“"Free the child's potential, and you will transform him into the world.”
For nearly a century, perhaps one of the best-kept secrets in education has been the highly successful approach developed by the first female physician in Italy, Dr. Maria Montessori. In fact, many of the “newest” methods traditional schools are exploring are not new at all but are established foundations in the Montessori philosophy.
Younger children learn from the role-modeling of their older peers; older children gain confidence in being a leader in their classroom. As children become fluent with materials, they may be invited to give lessons to younger children. This design further ingrains learning for the children.
Early childhood education
Children have a natural curiosity and are anxious to learn from a young age. It is not daycare. We provide a structured environment that stimulates the child’ s learning.
Children love to explore their environments and what better way to learn? A Montessori classroom is a structured yet individualized field of discovery. (Four plus four equals eight—but not just because someone tells us so. If you place four objects with four objects, there are eight objects you can count and hold in your hand.)

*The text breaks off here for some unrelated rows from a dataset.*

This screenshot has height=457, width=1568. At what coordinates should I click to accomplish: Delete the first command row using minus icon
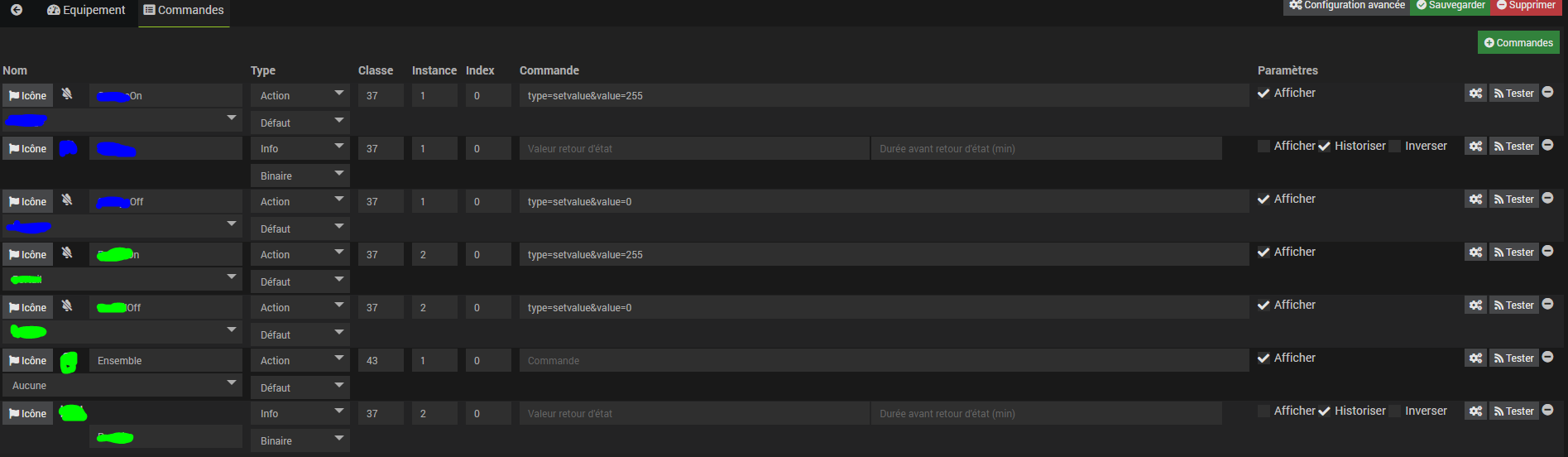[1547, 93]
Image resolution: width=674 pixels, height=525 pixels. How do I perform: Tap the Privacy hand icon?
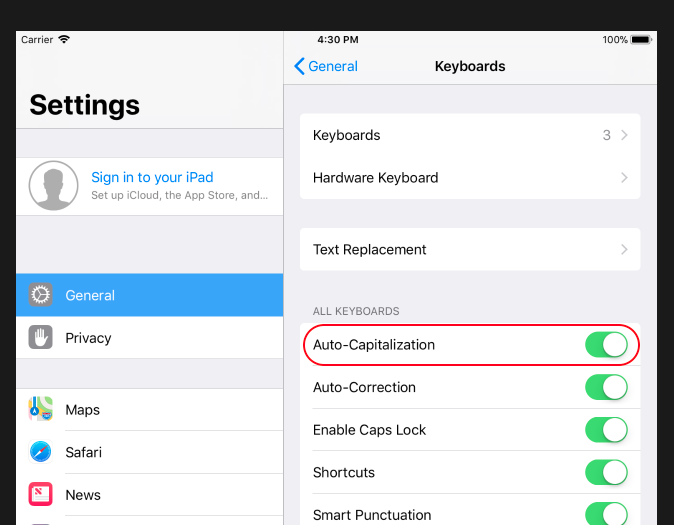click(40, 337)
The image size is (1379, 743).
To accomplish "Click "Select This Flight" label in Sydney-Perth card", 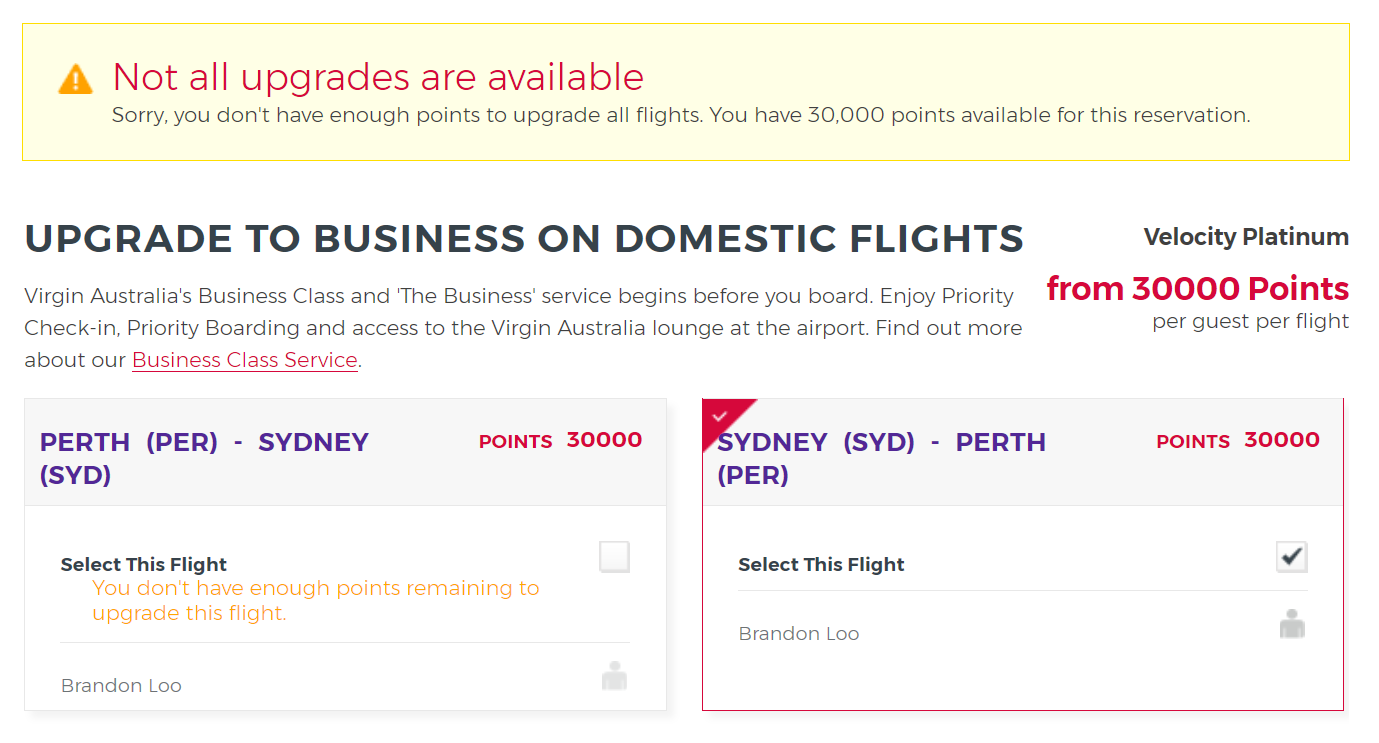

Development of self-discipline
Having control of our bodies, learning patience, and respect for ourselves and for others are important lessons for life. The Montessori guides are trained to view self-discipline (or, as we call it, discipline) on a continuum of development. As each child progresses to new levels of discipline, the guide offers the child new responsibilities, and the child arrives at a new place of independence. The balance between discipline, responsibility, and independence is at the core of Montessori philosophy for good reason: These are the keys to the child’s development.
Respect for all—and the Earth
Montessori philosophy teaches respect for all living things. Appreciating our differences; the uniqueness of each of us, caring for our global environment, and respect for all, are key guiding principals.
Allowing for self-discovery
There is no classroom set pace, where a student might have to wait for the next lesson. When the individual child is ready, they move to their next lesson.